NO me resigno. Hay cosas recientes con las que no puedo, no me resigno. Como llamar castellano al español, como hablar de Cataluña y España, como si fuera posible establecer una comparación entre la parte y el todo que la contiene. No se pueden sumar plátanos y uvas. Digo que el resultado final no son plátanos ni uvas, sería el número de unidades: ¿tres plátanos y cuatro uvas cuánto es? Siete. ¿Pero siete qué? Unidades. No plátanos, no uvas. Ya soy muy mayor, no debemos cejar, no debemos rendirnos, hay que luchar por las palabras. Y en estos días vuelve “el despesque” (el corrector salta cuando lo he escrito, he tenido que volver a escribirlo). Lo oí la primera vez en los años ochenta, en una despesca que solía organizar mi inolvidable y queridísimo Pepe Oneto. En aquella ocasión se trajo a Luis del Olmo y otros famosos. Lázaro Rosas y su gente se encargaba de todo en los esteros de Cupimar, en el término municipal de El Puerto de Santa María. Ni siquiera pensé en que se había convertido el presente de subjuntivo del verbo despescar en sustantivo masculino.

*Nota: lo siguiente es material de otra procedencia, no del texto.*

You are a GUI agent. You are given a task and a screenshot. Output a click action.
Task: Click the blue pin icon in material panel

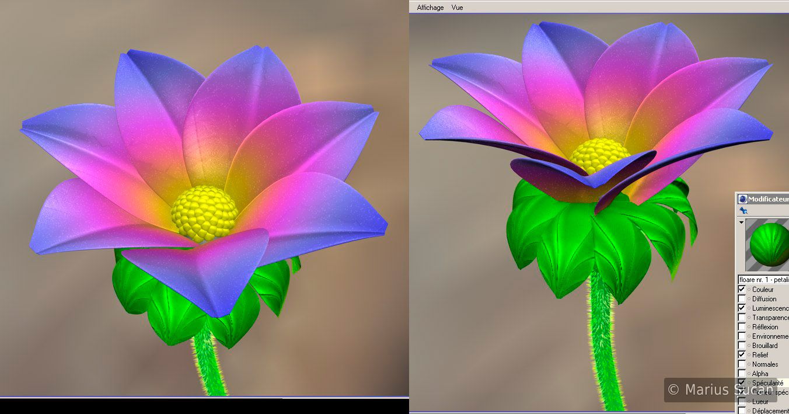tap(743, 210)
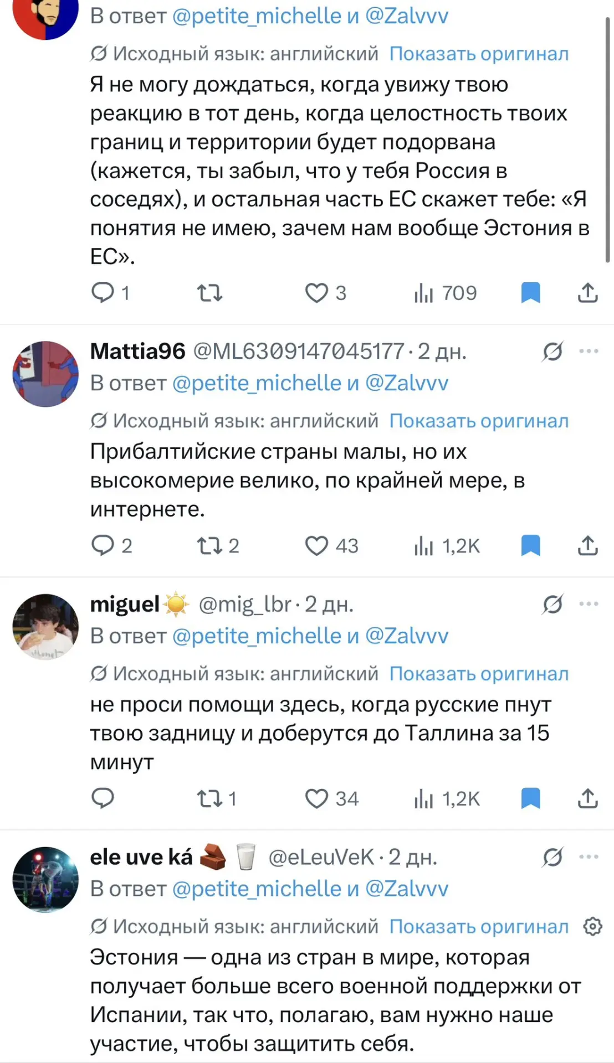Open @petite_michelle mention in Mattia96's reply
The image size is (614, 1063).
257,383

Sólo que me sonaba fatal porque el sustantivo originario era femenino y no estaba bien aplicarle un masculino universal, como los árboles, los barcos, los hombres (por los hombres y las mujeres). Era un nuevo término que se introducía de matute, no diré que con mala fe, sólo por madrileñismo ignorante, por extraña eufonía exitosa. Bueno, era una cosa de madrileños pero estos madrileños hablaban en las emisoras de radio, escribían en los periódicos… De este modo podían extender el incorrecto nombre, como ha ocurrido. Hasta el punto de que quienes deberían saber que nunca en los esteros se ha dicho “despesque” sino despesca, ahora lo dicen con toda naturalidad e, incluso, defienden el uso del incorrecto sustantivo forzado por el luminoso “despesca”, que es el nombre que debería usarse, el nombre que viene en el Diccionario de la Real Academia de la Lengua Española, fuente última de autoridad, última palabra de las palabras. ¿Batalla perdida? No me rindo del mismo modo que no se rinde el costalero que le llaman cargador ni al cargador que le llaman costalero.

Y así. Es como lo de castellano y español. Siento un amor profundísimo por Castilla, pero la lengua que, con más de 500 millones de personas que yo hablo y escribo, no se llama ya castellano, del mismo modo que no se llamaba latino aquel castellano primigenio. Hablo español y en español lo que existe es despesca, la despesca, y no (el) despesque, como sustantivo sino como presente de subjuntivo, que yo despesque, que tú despesques, etc.